During the appointment, Peggy's breast surgeon sat down with she and her husband to explain the type of cancer, how aggressive it was (it was stage I) and treatment options. Right then, Peggy decided on the following action plan: She would have only the lump removed, and during surgery, a tube would be inserted so she could have radiation directly into the breast, twice daily for five days post-surgery. “It seemed small enough and we were convinced it would be fine,” Peggy explains.

A Shocking Discovery

If only it were that easy. Peggy, still groggy from her anesthesia, doesn’t recall much from post-op; however, she does remember feeling anxious. “When I saw my husband, his first comment was, ‘Well, you can take showers,’” she recalls. That was her cue. “We knew if I had the tubes put in, I would not be able to take showers.

Peggy's breast surgeon found that the cancer had spread to Peggy’s lymph nodes. Her cancer was now in stage II.

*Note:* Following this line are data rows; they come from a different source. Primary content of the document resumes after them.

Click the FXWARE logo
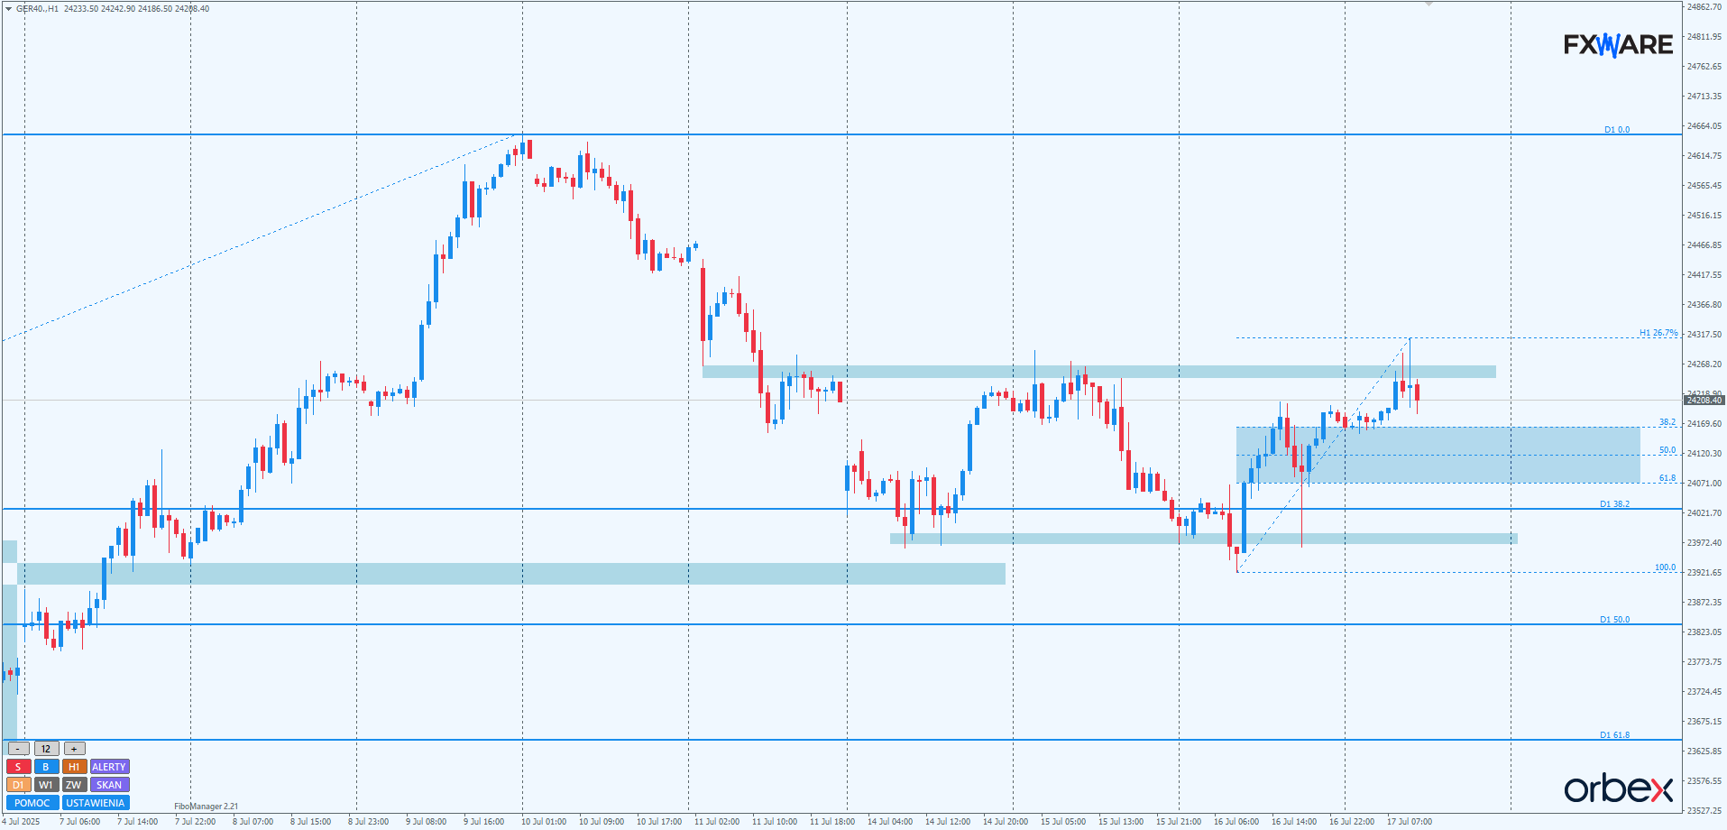 pyautogui.click(x=1618, y=44)
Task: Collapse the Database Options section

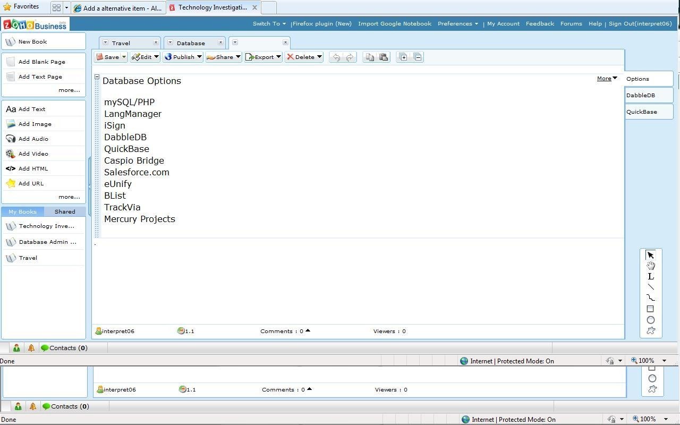Action: 97,78

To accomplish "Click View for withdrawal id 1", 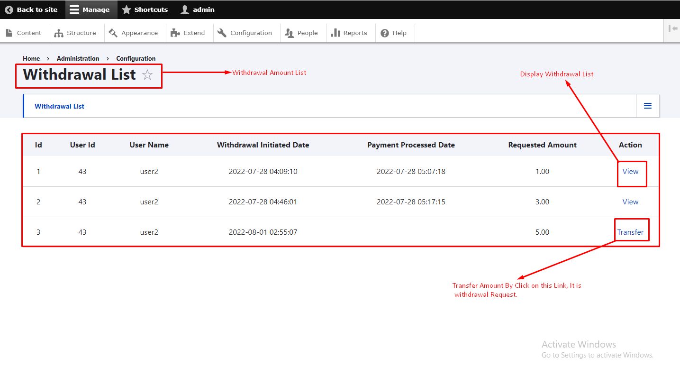I will coord(630,172).
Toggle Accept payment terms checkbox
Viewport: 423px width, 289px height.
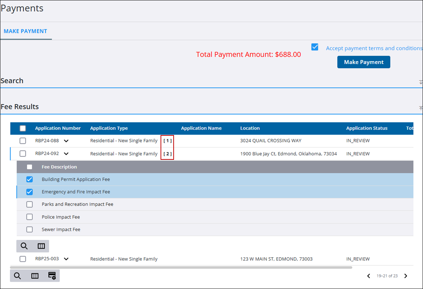click(315, 47)
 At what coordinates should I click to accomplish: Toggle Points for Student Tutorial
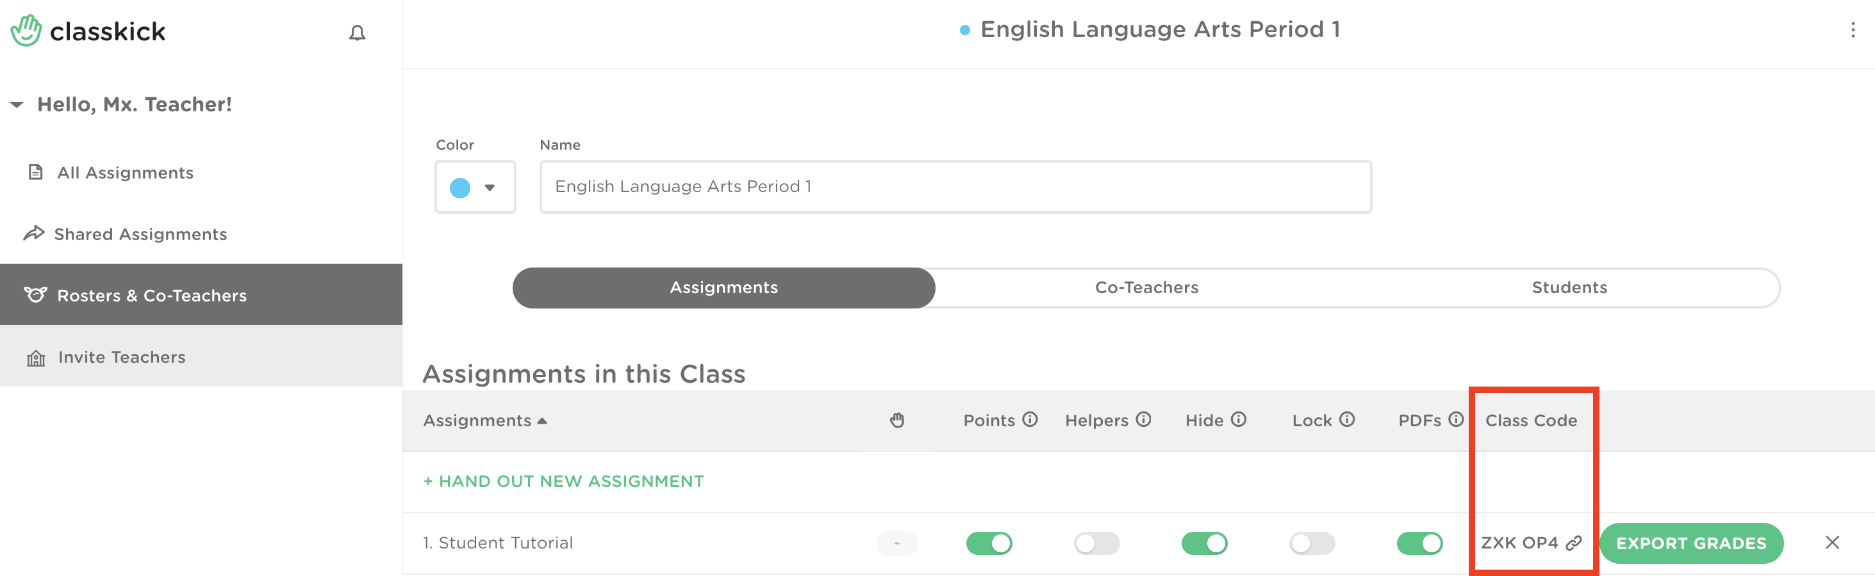988,543
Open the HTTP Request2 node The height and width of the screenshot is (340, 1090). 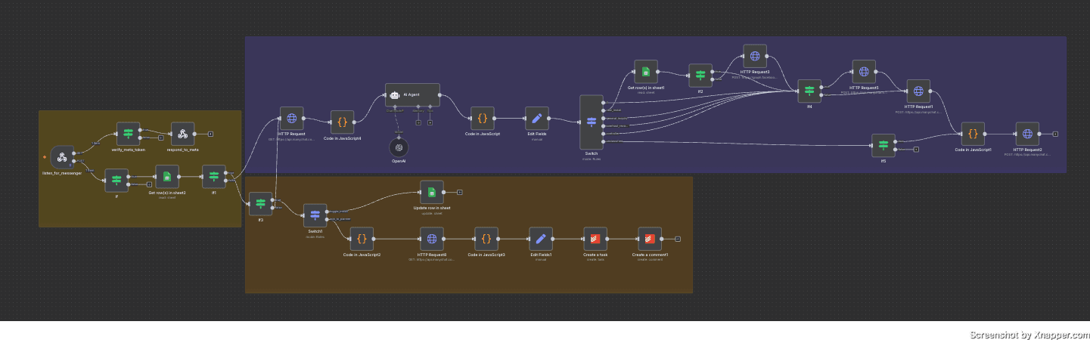click(1027, 134)
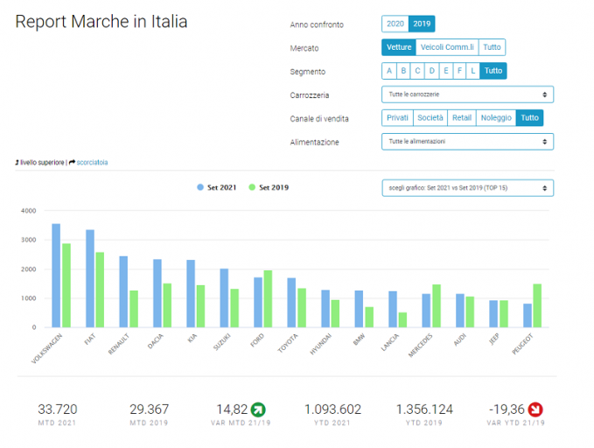Click the Volkswagen Set 2021 bar

click(56, 276)
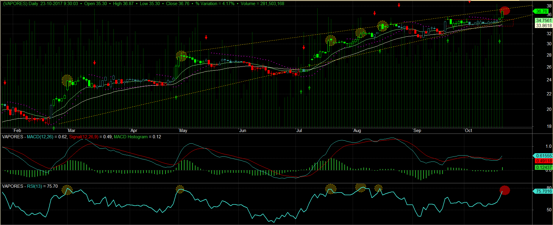This screenshot has width=553, height=225.
Task: Click the 34.7561 moving average value tag
Action: pos(544,21)
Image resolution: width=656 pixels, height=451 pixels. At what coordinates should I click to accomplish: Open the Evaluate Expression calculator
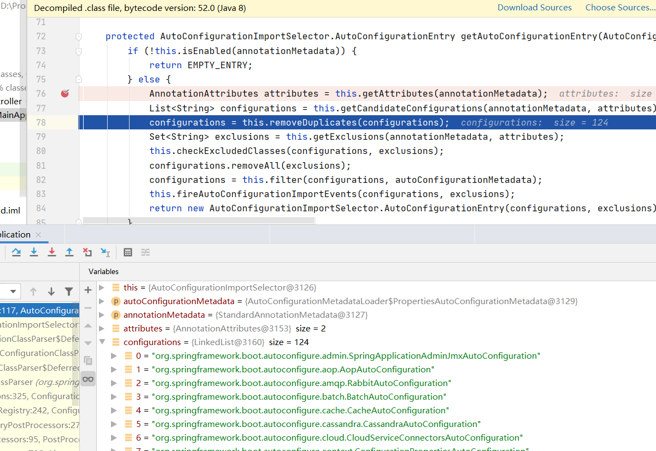[128, 252]
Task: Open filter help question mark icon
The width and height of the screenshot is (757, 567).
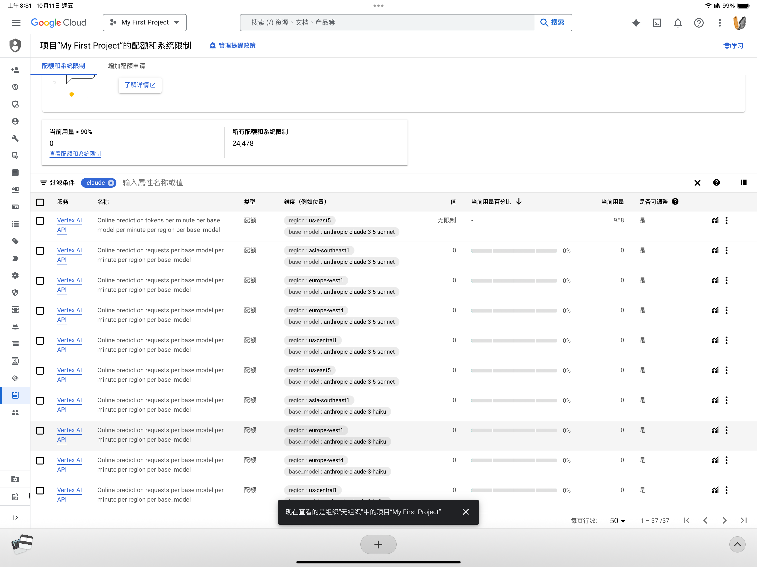Action: click(716, 183)
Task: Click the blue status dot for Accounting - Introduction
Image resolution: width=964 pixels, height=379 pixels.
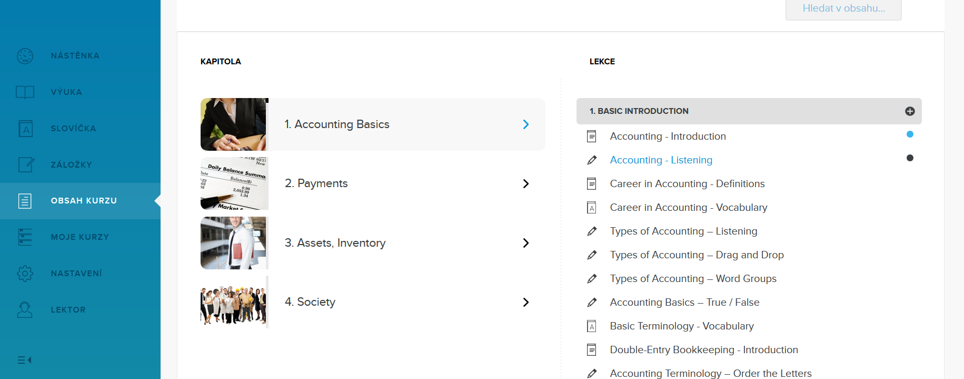Action: tap(909, 134)
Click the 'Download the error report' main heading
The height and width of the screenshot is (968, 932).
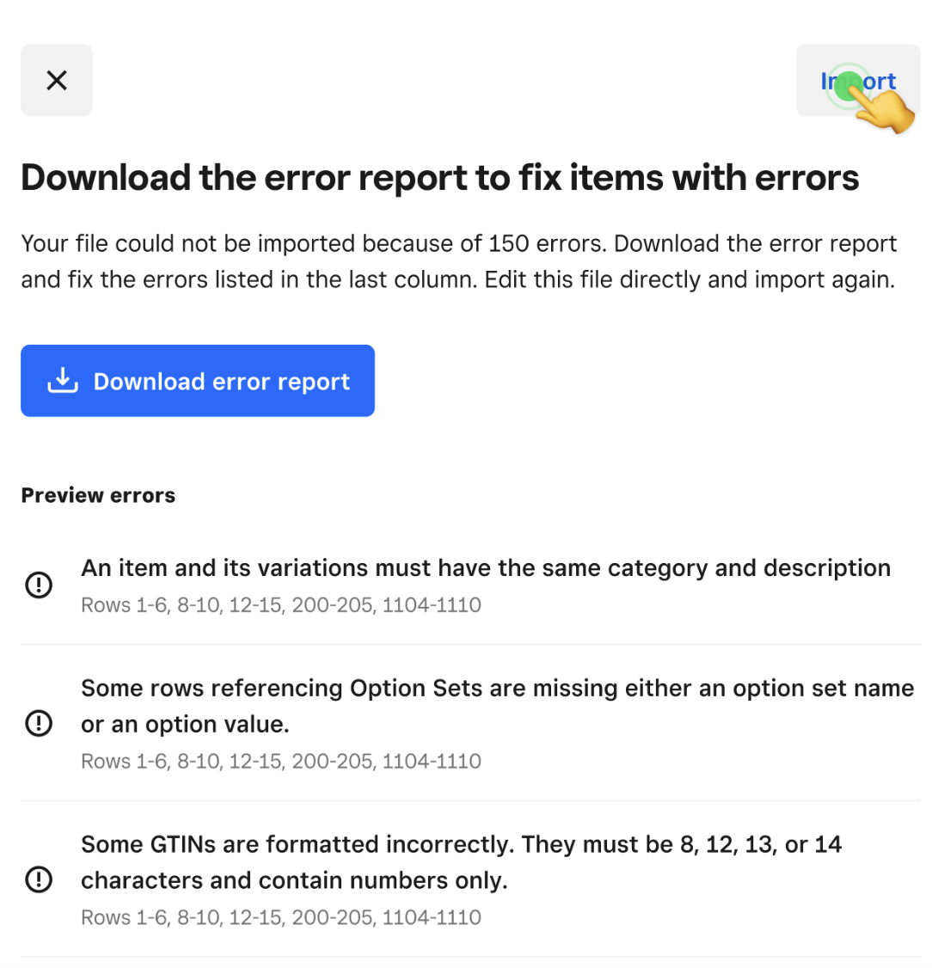pos(439,178)
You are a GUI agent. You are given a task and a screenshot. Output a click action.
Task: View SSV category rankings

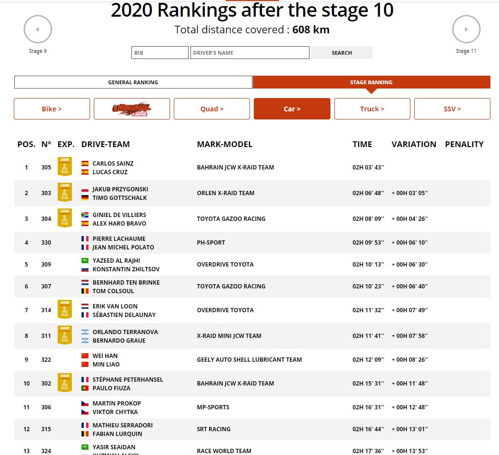(452, 109)
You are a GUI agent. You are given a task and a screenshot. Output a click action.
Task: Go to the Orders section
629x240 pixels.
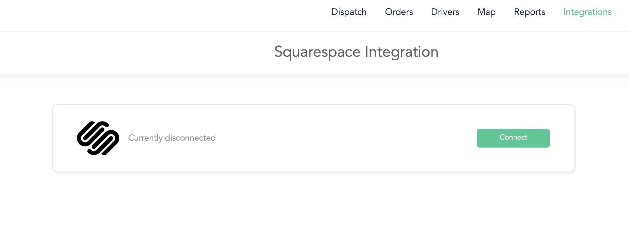(399, 12)
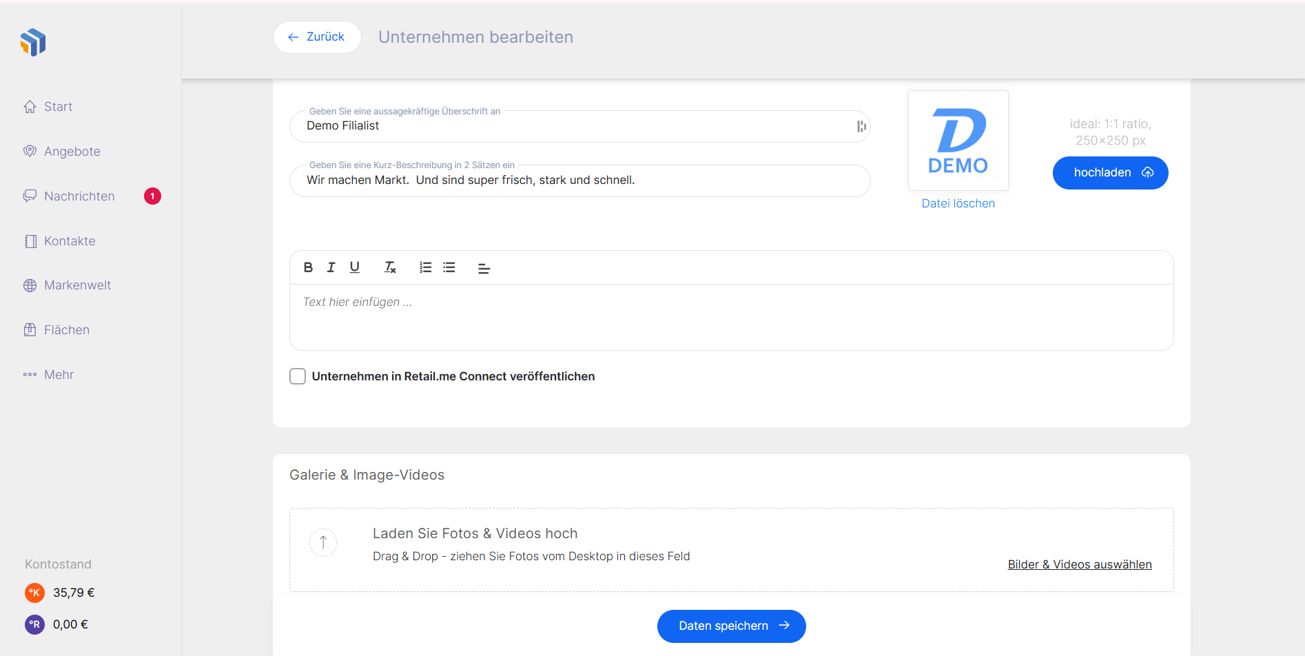
Task: Click the Retail.me logo in sidebar
Action: click(x=33, y=43)
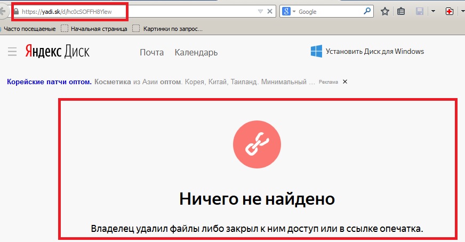The width and height of the screenshot is (465, 242).
Task: Open the bookmarks list icon
Action: click(x=401, y=11)

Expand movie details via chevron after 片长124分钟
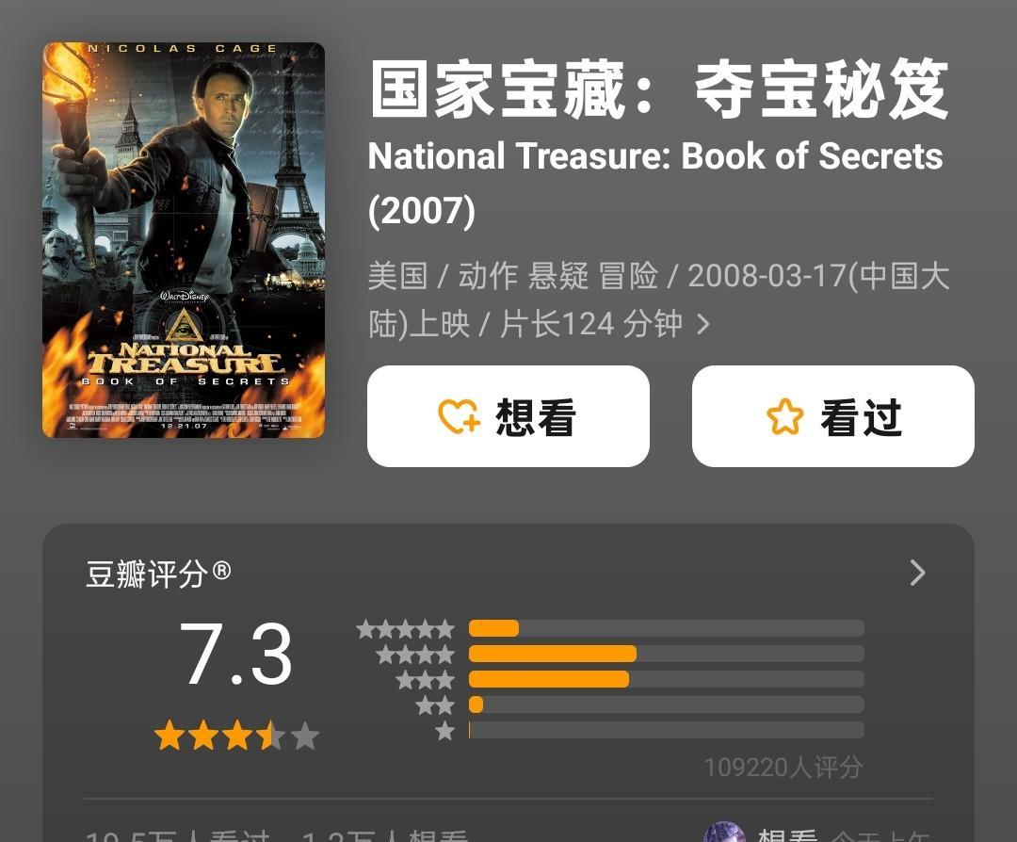tap(703, 324)
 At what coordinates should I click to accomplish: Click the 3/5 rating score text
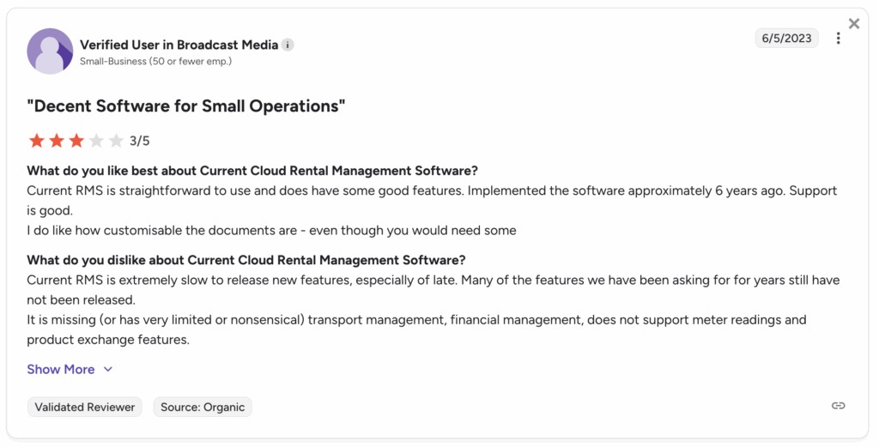140,141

From there, Peggy was referred to Gina Matacia MD, a medical oncologist with the TriHealth Cancer Institute. Dr. Matacia outlined multiple treatment options and statistics on the prognosis for each, which included four to six weeks of chemotherapy treatment sessions, three weeks apart; however, Peggy, knowing the potential adverse side effects of chemo, was not convinced it was the right option.

Weighing Her Options

Peggy spent the next two weeks praying, talking with friends and doing research. She was torn. Dr. Matacia ordered an Oncotype DX diagnostic test to help define how aggressive the cancer was so Peggy could have more clarity before making her treatment decision. The test revealed that on a scale of one to 100, Peggy’s cancer ranked an 18, meaning it was on the high end of low, but the low end of medium.

Dr. Matacia and her nurses still advised that Peggy go through chemo, but as someone who’s been healthy her entire life, Peggy ultimately decided she couldn’t justify putting her body under the stress of chemo treatments. So Dr. Matacia referred Peggy to Daniel White MD, a radiation oncologist at the TriHealth Cancer Institute, who worked with Peggy to determine a treatment plan she felt comfortable pursuing.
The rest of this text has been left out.